First hypothesized over thirty years ago, rafts are specialized microenvironments found within cell membranes, the sheets of lipid and protein that both surround a cell and delineate its internal compartments. They are thought to play a crucial role in the way cells transport materials and communicate with each other. Some viruses, including influenza and HIV, have even co-opted rafts in their life cycle.

At nearly a thousand times smaller than the width of a human hair, rafts are impossible to detect with conventional microscopy. “Although their existence is well supported by biochemical evidence, the lack of direct visual observations of rafts has led to some healthy skepticism” said Fred Heberle, an assistant professor in the Chemistry Department at UT and lead author of the study.

The researchers used a powerful technique called cryogenic electron microscopy (cryoEM) to take the first pictures of the tiny structures. “An ordinary light microscope can’t resolve objects smaller than a few tenths of a micrometer, but cryoEM can visualize structures as small as a tenth of a nanometer” said Heberle. “It’s revolutionizing the field of structural biology, but to date has mostly been used to look at protein structure.
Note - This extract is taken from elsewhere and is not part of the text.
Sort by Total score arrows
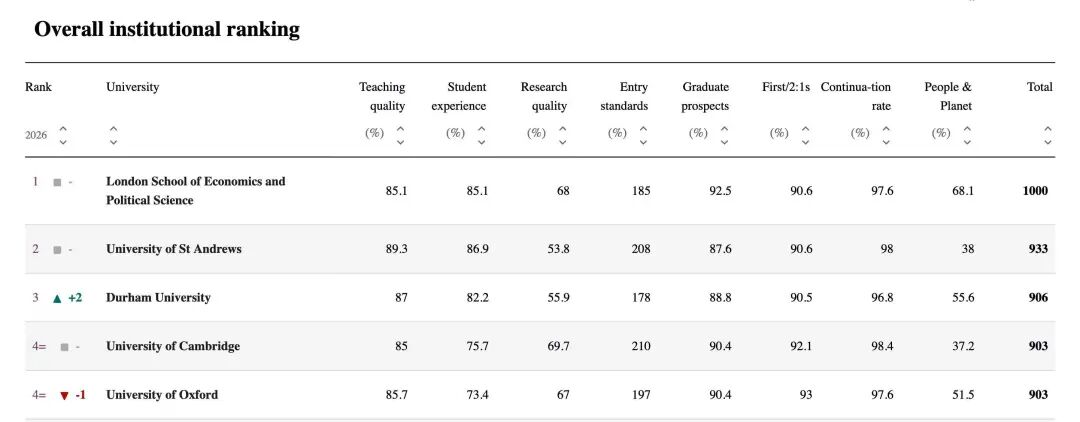The width and height of the screenshot is (1080, 422). coord(1047,134)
We decided to zoom in on membranes and see if we could visualize rafts.”

The study grew out of a collaboration between Heberle and two research groups at the University of Texas Health Science Center at Houston led by cell biologist Ilya Levental and neurobiologist M. Neal Waxham. “We have a common interest in membrane structure but different ways of approaching it,” said Heberle. “My lab studies synthetic membranes, while Ilya and Neal specialize in more complicated biological membranes. We also have combined expertise in small-angle scattering, molecular simulations, and electron microscopy. Ultimately, we needed all of those tools to convince ourselves that we were really seeing rafts.”

The researchers first imaged model biomimetic membranes to show that cryoEM can resolve sub-nanometer differences in their thickness, a feature known to distinguish rafts from the surrounding membrane. They then used simulations to predict how rafts would appear in a cryoEM image and to fine-tune their analysis, before finally capturing images of raft domains in both biomimetic and biological membrane preparations. A team at the University of Washington led by Sarah Keller and graduate student Caitlin Cornell independently made a similar discovery using a variation of cryoEM called cryo-electron tomography, and the two articles were published together.

While the new images should settle some long-standing questions, many aspects of raft formation and structure remain poorly understood. At a basic level, rafts are a consequence of the immiscibility of different lipids found in cell membranes, much like a mixture of olive oil and vinegar will separate in a bottle of salad dressing. “Cell membranes are fluid mixtures of lipids and proteins, and some of the different types of lipids don’t mix well and can separate to form a raft,” Heberle said.

One problem that has confounded researchers is why rafts remain small rather than coalescing into larger structures, but Heberle says that the ability to finally visualize the domains may eventually provide answers. “A better understanding of rafts will not only give insights into the normal functioning of our own cells, but may also lead to improved therapies for viral infections.”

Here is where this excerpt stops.